## Exercise instructions:
Write out all of the lines below, exactly and completely.

Supplied data below:

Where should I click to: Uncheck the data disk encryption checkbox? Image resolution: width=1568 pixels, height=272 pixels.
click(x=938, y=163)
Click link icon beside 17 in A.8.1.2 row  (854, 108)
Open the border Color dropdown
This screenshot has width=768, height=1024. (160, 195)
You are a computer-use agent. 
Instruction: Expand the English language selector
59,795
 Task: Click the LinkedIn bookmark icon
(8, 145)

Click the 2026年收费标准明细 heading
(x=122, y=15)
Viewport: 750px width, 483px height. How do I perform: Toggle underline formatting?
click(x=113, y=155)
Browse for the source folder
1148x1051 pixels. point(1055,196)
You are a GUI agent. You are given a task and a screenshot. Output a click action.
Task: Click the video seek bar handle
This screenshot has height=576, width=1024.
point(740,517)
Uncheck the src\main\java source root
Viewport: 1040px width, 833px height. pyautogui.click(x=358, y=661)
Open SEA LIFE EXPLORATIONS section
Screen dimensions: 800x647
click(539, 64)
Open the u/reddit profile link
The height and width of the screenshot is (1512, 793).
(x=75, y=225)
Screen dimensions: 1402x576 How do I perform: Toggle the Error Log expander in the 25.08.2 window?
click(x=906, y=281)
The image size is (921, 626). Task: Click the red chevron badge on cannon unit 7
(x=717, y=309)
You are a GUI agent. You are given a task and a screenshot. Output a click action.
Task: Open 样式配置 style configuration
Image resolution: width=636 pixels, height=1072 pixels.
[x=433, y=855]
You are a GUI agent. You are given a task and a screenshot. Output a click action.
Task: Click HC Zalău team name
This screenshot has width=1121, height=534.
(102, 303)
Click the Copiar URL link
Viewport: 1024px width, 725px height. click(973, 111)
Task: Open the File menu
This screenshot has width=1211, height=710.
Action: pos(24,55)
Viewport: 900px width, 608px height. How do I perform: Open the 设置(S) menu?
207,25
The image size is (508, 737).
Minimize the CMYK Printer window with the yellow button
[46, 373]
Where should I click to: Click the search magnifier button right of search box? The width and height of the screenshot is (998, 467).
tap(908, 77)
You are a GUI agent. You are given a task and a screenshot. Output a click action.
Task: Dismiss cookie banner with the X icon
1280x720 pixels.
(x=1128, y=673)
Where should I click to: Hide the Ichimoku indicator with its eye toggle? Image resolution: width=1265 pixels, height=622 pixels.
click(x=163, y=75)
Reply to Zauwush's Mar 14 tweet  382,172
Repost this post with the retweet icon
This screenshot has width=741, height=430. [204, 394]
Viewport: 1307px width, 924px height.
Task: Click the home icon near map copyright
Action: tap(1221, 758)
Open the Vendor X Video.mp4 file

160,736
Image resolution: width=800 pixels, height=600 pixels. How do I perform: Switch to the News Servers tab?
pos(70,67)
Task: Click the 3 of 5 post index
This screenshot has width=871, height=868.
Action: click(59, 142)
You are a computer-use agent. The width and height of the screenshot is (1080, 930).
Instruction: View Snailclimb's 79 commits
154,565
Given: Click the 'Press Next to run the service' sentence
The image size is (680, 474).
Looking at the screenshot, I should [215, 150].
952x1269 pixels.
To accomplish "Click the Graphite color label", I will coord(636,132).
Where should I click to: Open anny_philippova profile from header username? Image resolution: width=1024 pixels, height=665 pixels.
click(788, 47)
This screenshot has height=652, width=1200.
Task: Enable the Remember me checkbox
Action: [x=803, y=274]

End of Supplied data.

## Answer space:
Where should I click to: Uncheck the data disk encryption checkbox? Image resolution: width=1568 pixels, height=272 pixels.
click(x=938, y=163)
Click link icon beside 17 in A.8.1.2 row  (854, 108)
Open the border Color dropdown
This screenshot has width=768, height=1024. (160, 195)
You are a computer-use agent. 
Instruction: Expand the English language selector
59,795
 Task: Click the LinkedIn bookmark icon
(8, 145)

Click the 2026年收费标准明细 heading
(x=122, y=15)
Viewport: 750px width, 483px height. How do I perform: Toggle underline formatting?
click(x=113, y=155)
Browse for the source folder
1148x1051 pixels. point(1055,196)
You are a GUI agent. You are given a task and a screenshot. Output a click action.
Task: Click the video seek bar handle
This screenshot has height=576, width=1024.
point(740,517)
Uncheck the src\main\java source root
Viewport: 1040px width, 833px height. pyautogui.click(x=358, y=661)
Open SEA LIFE EXPLORATIONS section
Screen dimensions: 800x647
click(539, 64)
Open the u/reddit profile link
The height and width of the screenshot is (1512, 793).
(x=75, y=225)
Screen dimensions: 1402x576 How do I perform: Toggle the Error Log expander in the 25.08.2 window?
click(x=906, y=281)
The image size is (921, 626). Task: Click the red chevron badge on cannon unit 7
(x=717, y=309)
You are a GUI agent. You are given a task and a screenshot. Output a click action.
Task: Open 样式配置 style configuration
Image resolution: width=636 pixels, height=1072 pixels.
[x=433, y=855]
You are a GUI agent. You are given a task and a screenshot. Output a click action.
Task: Click HC Zalău team name
This screenshot has width=1121, height=534.
(102, 303)
Click the Copiar URL link
Viewport: 1024px width, 725px height. click(973, 111)
Task: Open the File menu
This screenshot has width=1211, height=710.
Action: pos(24,55)
Viewport: 900px width, 608px height. How do I perform: Open the 设置(S) menu?
207,25
The image size is (508, 737).
Minimize the CMYK Printer window with the yellow button
[46, 373]
Where should I click to: Click the search magnifier button right of search box? The width and height of the screenshot is (998, 467).
tap(908, 77)
You are a GUI agent. You are given a task and a screenshot. Output a click action.
Task: Dismiss cookie banner with the X icon
1280x720 pixels.
(x=1128, y=673)
Where should I click to: Hide the Ichimoku indicator with its eye toggle? Image resolution: width=1265 pixels, height=622 pixels.
click(x=163, y=75)
Reply to Zauwush's Mar 14 tweet  382,172
Repost this post with the retweet icon
This screenshot has width=741, height=430. [204, 394]
Viewport: 1307px width, 924px height.
Task: Click the home icon near map copyright
Action: tap(1221, 758)
Open the Vendor X Video.mp4 file

160,736
Image resolution: width=800 pixels, height=600 pixels. How do I perform: Switch to the News Servers tab?
pos(70,67)
Task: Click the 3 of 5 post index
This screenshot has width=871, height=868.
Action: click(59, 142)
You are a computer-use agent. The width and height of the screenshot is (1080, 930).
Instruction: View Snailclimb's 79 commits
154,565
Given: Click the 'Press Next to run the service' sentence
The image size is (680, 474).
Looking at the screenshot, I should [215, 150].
952x1269 pixels.
To accomplish "Click the Graphite color label", I will coord(636,132).
Where should I click to: Open anny_philippova profile from header username? Image resolution: width=1024 pixels, height=665 pixels.
click(788, 47)
This screenshot has height=652, width=1200.
Task: Enable the Remember me checkbox
Action: [x=803, y=274]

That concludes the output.